History and Literature
In the classic liberal arts, one would have read and memorized a lot of this during one's early education, and since grammar and rhetoric were taught in the context of examples, one would also have studied much of the best historical, literary, legal and political writing of the age as part of learning grammar and rhetoric. Further, I'd argue that context in the doing and writings of people in other times and places is essential to help free one from some of the modern world's assumptions about how the world works.
Writing and Rhetoric
Not only is the ability to write and speak clearly and persuasively essential to communicating to others one's own ideas, but the process of writing or speaking in an organized and persuasive fashion can help one refine and improve one's thinking. Further, understanding persuasive and reasoned discourse can serve to help one see through the ruses of those who misuse those arts.
The ability to use logic remains as essential as in the ancient world, and the ability of think about ethical and metaphysical issues in some manner other than "feelings" is equally so.
I found my background in studying Greek and Latin surprisingly useful in mastering skills such as programming. While I certainly don't think that one must study the ancient languages, it seems like the process of learning how to express or understand thoughts conveyed in a language other than one's own allows to learn things about how thought relates to language that it's hard to learn any other way. In that regard, I feel like one of the major gaps in my education is that I never learned to speak a foreign language fluently (Greek and Latin being read rather than spoken languages, at least the way I learned them.)
This is an area where I wish I'd learned more when I was in school, though I've been able to make up some ground since. I went through calculus in high school, but I was self-teaching using the Saxon textbooks, and I never took any college level math classes, which I regret. I think one key element is that one should get far enough in math and geometry to deal with proofs and see the way in which logic and mathematics meet up: that there are abstract concepts which are absolutely provable which we can then turn around and see reflected in how the world works. Also, given the extent to which we live in a mass society in which statistics and probabilities are constantly discussed, I think freedom in the modern world almost requires a certain basic understanding of statistics and probability. Otherwise, one finds oneself at the mercy of those who use (or misuse) these arts.
Science (Physics, Chemistry, Biology, etc.)
Again, this is an area discussed so commonly (and receiving so much reverence) in modern society that some understanding is, I think, essential to the free life. Especially essential, I think, for those who are acquiring only a passing familiarity with science would be a conceptional and process understanding: how he scientific method works, what it's capable of determining, etc. Also, enough of the basics of physics, chemistry and biology to see how it ties in with the mathematics and geometry one has learned.

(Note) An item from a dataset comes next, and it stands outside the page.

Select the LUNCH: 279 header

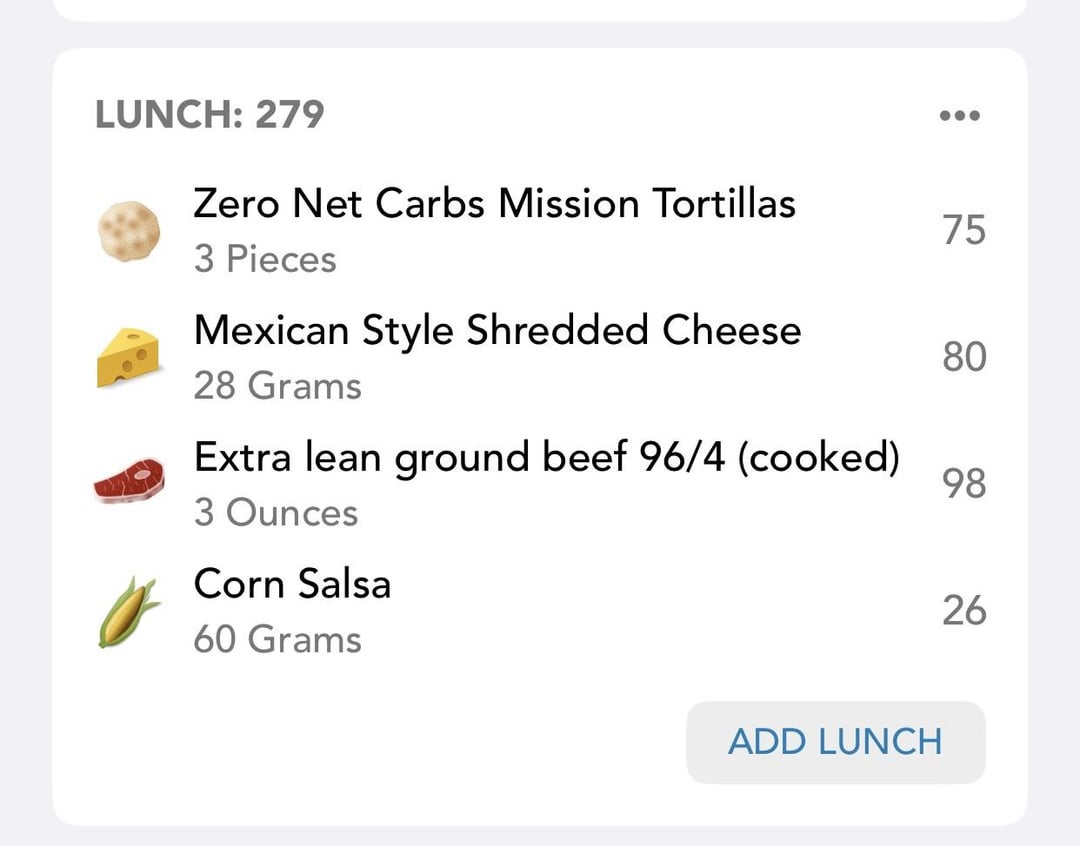209,114
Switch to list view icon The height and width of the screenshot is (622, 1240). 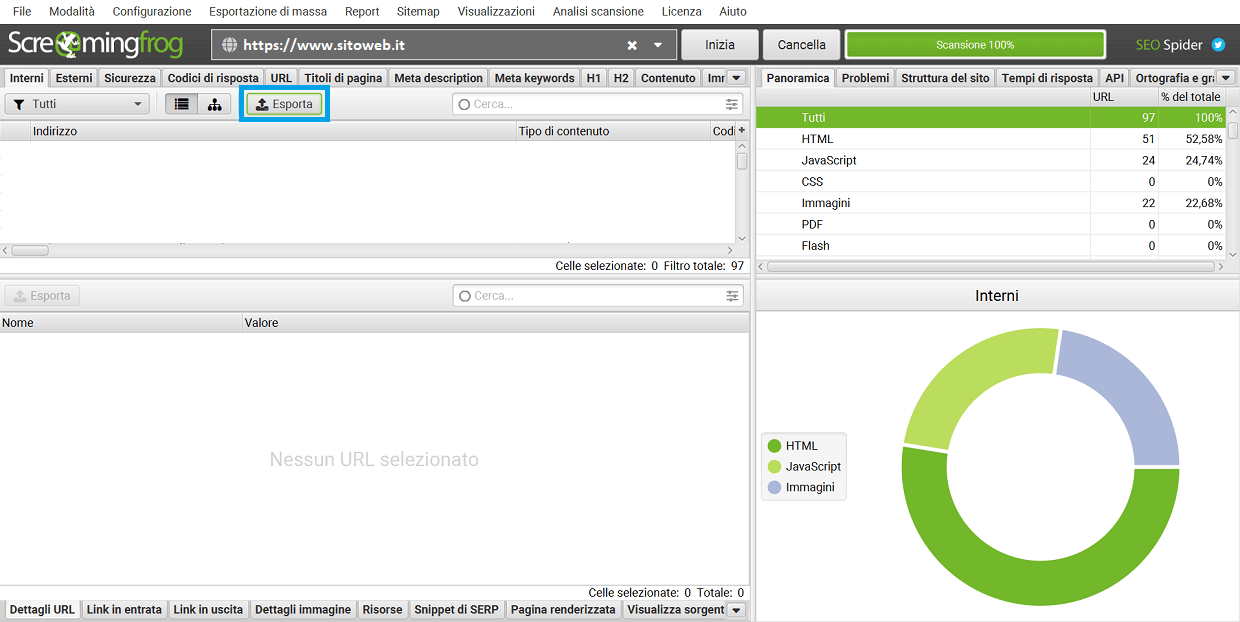point(181,103)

The more abstract elements of Computer Science and Engineering
Again, for the non-specialist, I think the key elements here would be on concepts that have more general conceptual application and that intersect with other fields. Thus, for instance, understanding how physics and geometry drive machine and architectural design elements. Some understanding of the problem solving methodology and process development aspects of engineering. The basic grammatical concepts of computer programming would also seem key (algorithms, loops, etc.) I'm tempted to say that some understanding of database concepts (normalized data, relating tables through keys, etc.) is also of general application, but I kind of suspect that this is over-reaching.
Political Science, Economics, Anthropology
Here I hesitate a bit, because it can get kind of sketchy pretty quickly how much can actually be known from the social sciences. However, there are definitely concepts and approaches to analysis that should be learned here.
What to make of these?
I think it could be useful to take a whole post to look at how the concept of a liberal arts education relates to real higher education as we find it these days, rather than taking this post to absurd length to try to address that as well. But let me at least touch on a couple things.
The scope here is necessarily very wide. The concept, after all, is of a general and adaptable education. I think the breadth is important. Fr instance, looking back at my own education I do regret that I took no college level math, science, computer science or economics. I've picked up amounts of these since, but I feel like I had a lopsided emphasis in my own education.
At the same time, different people have different interests and abilities, and so it seems clear that different people would put far more emphasis on certain areas of the liberal arts than others. This seems fine and indeed very good. I don't want to try to make a case against specialization in study (I think there's a particular value to having a field of specialization and knowing one subject area quite well) but in keeping with the idea of a liberal education it seems to me there has to be some breadth as well as depth.